What to work on:
Below are entries. Copy exactly the lines running from the line that holds "This screenshot has width=1181, height=821." to the line that holds "Click the 설정", with both ends included.

Dataset content:
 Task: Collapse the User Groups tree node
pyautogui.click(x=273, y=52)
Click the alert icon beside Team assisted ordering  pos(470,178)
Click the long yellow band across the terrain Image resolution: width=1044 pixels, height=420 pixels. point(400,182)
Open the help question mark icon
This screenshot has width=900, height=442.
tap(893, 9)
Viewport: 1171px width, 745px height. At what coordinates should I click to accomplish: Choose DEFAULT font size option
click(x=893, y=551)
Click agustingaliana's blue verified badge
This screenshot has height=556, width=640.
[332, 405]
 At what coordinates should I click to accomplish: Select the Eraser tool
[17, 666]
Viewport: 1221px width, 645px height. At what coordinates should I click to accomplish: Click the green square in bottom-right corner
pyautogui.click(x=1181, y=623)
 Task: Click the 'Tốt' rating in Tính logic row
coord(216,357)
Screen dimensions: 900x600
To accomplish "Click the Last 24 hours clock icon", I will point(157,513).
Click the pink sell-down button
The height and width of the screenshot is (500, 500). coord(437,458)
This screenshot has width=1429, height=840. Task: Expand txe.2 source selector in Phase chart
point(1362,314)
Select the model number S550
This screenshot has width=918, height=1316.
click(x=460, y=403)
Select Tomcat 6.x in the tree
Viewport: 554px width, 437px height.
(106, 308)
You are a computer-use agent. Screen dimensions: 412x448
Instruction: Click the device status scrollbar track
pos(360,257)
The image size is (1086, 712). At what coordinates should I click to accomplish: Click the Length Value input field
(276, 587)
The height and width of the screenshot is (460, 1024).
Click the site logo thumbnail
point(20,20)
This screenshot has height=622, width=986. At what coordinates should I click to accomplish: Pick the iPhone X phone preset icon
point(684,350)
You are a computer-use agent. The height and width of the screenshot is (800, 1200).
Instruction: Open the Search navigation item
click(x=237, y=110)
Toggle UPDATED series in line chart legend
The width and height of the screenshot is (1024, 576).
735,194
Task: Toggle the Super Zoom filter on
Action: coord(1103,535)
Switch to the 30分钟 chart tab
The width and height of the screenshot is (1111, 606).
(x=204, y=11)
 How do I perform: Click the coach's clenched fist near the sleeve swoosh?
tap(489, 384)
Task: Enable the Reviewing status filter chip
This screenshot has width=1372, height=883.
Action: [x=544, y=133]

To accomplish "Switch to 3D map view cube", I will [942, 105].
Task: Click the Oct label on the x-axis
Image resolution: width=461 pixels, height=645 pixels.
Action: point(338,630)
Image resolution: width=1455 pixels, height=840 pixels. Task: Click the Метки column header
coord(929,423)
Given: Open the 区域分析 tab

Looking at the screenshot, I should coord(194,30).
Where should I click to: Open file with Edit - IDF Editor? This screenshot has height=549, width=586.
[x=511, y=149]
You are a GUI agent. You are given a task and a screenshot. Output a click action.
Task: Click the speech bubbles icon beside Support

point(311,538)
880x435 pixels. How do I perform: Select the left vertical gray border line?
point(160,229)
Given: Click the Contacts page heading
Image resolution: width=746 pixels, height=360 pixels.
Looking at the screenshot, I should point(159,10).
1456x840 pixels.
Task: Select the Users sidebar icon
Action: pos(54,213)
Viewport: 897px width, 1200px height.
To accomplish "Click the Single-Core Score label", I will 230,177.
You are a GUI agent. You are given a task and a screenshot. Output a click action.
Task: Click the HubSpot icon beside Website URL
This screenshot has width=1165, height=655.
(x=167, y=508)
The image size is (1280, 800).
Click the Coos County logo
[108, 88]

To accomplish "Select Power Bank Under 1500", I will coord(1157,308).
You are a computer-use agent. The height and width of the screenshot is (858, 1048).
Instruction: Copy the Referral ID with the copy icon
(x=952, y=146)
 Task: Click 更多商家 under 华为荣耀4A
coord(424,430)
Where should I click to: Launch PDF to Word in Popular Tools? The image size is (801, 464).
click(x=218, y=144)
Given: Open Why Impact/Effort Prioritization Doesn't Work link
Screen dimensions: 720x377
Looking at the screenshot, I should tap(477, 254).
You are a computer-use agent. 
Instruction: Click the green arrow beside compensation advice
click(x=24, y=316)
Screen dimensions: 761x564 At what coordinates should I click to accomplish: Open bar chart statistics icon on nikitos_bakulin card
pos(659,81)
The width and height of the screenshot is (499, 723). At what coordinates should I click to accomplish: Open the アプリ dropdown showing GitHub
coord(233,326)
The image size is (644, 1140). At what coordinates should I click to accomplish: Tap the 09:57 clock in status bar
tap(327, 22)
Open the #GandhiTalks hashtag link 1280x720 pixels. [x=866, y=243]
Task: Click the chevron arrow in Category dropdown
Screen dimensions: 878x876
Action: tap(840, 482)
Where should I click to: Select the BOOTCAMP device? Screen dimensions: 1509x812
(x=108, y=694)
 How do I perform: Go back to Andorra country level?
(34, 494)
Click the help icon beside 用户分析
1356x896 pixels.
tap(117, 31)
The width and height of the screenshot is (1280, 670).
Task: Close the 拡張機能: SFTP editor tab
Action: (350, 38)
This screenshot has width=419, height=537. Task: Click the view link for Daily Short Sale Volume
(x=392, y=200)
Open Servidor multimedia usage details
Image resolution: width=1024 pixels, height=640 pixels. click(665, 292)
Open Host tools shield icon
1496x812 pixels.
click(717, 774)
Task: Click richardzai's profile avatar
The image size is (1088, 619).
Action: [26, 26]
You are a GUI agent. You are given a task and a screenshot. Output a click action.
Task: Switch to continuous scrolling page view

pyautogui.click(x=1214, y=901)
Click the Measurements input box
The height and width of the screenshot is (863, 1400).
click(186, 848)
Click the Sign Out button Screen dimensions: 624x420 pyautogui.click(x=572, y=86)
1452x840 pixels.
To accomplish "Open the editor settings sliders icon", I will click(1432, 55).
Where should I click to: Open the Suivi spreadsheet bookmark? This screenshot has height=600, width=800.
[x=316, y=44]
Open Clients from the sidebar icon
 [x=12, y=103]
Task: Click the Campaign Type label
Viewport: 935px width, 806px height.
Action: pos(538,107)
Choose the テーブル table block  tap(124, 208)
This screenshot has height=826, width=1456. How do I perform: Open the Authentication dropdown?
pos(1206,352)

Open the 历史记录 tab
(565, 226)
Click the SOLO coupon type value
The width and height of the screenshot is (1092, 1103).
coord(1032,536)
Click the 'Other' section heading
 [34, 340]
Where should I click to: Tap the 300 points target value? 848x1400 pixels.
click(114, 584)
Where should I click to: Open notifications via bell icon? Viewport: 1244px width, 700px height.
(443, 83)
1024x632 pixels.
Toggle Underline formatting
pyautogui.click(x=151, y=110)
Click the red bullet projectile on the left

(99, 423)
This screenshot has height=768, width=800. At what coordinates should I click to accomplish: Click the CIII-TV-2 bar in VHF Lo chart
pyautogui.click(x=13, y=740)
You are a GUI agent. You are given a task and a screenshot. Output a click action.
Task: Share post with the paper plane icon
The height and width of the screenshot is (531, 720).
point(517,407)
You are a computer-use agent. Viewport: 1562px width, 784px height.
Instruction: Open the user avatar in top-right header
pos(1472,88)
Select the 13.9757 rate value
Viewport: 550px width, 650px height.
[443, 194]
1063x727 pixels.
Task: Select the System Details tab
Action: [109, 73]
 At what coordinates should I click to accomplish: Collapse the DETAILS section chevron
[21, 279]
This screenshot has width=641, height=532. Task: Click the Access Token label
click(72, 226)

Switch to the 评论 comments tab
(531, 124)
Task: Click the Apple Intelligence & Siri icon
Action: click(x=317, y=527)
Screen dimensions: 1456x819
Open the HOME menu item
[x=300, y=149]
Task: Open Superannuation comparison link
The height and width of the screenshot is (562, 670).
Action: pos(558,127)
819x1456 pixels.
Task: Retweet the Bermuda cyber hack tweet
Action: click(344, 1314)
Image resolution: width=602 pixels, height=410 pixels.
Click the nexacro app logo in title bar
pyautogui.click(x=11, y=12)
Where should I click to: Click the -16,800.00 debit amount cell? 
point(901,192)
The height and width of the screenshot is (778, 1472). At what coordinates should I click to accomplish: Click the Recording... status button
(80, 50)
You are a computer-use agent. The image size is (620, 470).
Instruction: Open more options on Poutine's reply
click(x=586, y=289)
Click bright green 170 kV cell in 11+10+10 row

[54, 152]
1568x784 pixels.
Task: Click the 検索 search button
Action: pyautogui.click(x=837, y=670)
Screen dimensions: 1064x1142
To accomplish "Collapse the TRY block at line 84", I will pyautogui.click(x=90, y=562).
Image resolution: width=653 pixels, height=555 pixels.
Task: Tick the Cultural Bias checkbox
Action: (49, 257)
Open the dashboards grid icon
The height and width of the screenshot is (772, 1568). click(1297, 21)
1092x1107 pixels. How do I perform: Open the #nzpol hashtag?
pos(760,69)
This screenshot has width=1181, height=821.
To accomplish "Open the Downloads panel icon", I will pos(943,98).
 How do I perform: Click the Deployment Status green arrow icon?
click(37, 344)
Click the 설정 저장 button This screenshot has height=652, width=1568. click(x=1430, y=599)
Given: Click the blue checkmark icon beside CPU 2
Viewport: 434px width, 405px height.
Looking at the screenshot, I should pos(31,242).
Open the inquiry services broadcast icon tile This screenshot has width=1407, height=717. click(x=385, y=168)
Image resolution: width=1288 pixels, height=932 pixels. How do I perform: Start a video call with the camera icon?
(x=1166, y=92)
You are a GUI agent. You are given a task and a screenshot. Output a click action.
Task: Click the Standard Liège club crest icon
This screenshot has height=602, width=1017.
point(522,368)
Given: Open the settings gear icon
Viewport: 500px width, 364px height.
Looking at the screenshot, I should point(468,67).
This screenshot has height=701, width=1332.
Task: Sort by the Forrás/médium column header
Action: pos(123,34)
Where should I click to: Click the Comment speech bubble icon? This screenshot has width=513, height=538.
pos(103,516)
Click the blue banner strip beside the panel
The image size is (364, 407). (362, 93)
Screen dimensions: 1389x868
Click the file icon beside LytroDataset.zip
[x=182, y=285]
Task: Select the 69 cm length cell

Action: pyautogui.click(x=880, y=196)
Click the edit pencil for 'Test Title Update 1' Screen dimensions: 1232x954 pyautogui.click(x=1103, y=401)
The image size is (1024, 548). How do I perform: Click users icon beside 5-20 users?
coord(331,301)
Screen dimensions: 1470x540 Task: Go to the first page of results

Task output:
This screenshot has width=1181, height=821.
To accomplish "Open the Downloads panel icon", I will pos(943,98).
 How do I perform: Click the Deployment Status green arrow icon?
click(37, 344)
Click the 설정 저장 button This screenshot has height=652, width=1568. click(x=1430, y=599)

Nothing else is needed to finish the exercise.